Common sense tells us that we can’t all squeeze into the rarefied stratum where the elites dwell – there is not enough room at the top. But we still hold our children to impossible standards, benchmarking them against conventional measures of success instead of valuing them for their unique quirks and abilities. Time and time again, we don’t appreciate our children for who they are, but what we want them to be.

Fun for fun’s sake is now a luxury, even meaningless. It seems essential that we should hone every sport, activity and hobby to be a level of proficiency that helps open doors or merits a mention in a winning resume. In our relentless pursuit of excellence, good is no longer good enough, and being labelled average might as well be an insult. Either you are a top A-student or you are a washed-out loser.

No special skills

Months before the PSLE, a common question among parents with P6 kids was: “Are you applying for DSA?” The Direct School Admission scheme is a way of securing a place in popular secondary schools as it recognises talents beyond good grades. Unfortunately, some children don’t have any particularly unique talent or skill that makes them qualified for DSA. With the number of parents applying for it every year, not all the children will have an equal chance of qualifying. A lot of them will be good enough for the Express stream, but not for top schools. They might enjoy sports, but they are not good enough to join any competition. It almost feels like a curse just being average.

But there is one valuable trait we often miss out from many average people. As a movie quote goes, “Because the strong man who has known power all his life may lose respect for that power, but a weak man knows the value of strength and knows… compassion.” For those of us who are mere average folks, we know not just how valuable any improvement or newly acquired skills can be, but also how it feels to struggle with your fellow men, your fellow Singaporeans to work hard and achieve success. It gives us something more valuable than knowledge and intelligence; it grants us empathy.

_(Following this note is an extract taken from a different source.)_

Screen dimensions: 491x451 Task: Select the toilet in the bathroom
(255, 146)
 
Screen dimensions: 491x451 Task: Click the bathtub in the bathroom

Celebrating the small successes

That’s why it’s important to celebrate the small triumphs your child has. It’s not just to motivate your child, but also to affirm the principle that your child means more to you than only grades and successes. It’s to live with the knowledge that you approve of your child’s existence, this life that can give you joy beyond some five-digit salary or some expensive bungalow. It’s to celebrate the power of having family who will love you and cherish you for a life worth living. That is the real reason why we celebrate the small successes of these little wonders, not because we are afraid of their failure.

“For the longest time, we joked about his useless talent,” wrote a Straits Time reader responding to a similar article. Her son has struggled with maths as a child, but he could identify every national flag. “Well, it turns out that it may not be as useless after all. In September this year, my boy will be going overseas to study international relations!”

They say success is in the eye of the beholder, but there’s a more appropriate adage that’s often misattributed to Winston Churchill: “Success is not final, failure is not fatal: It is the courage to continue that counts.”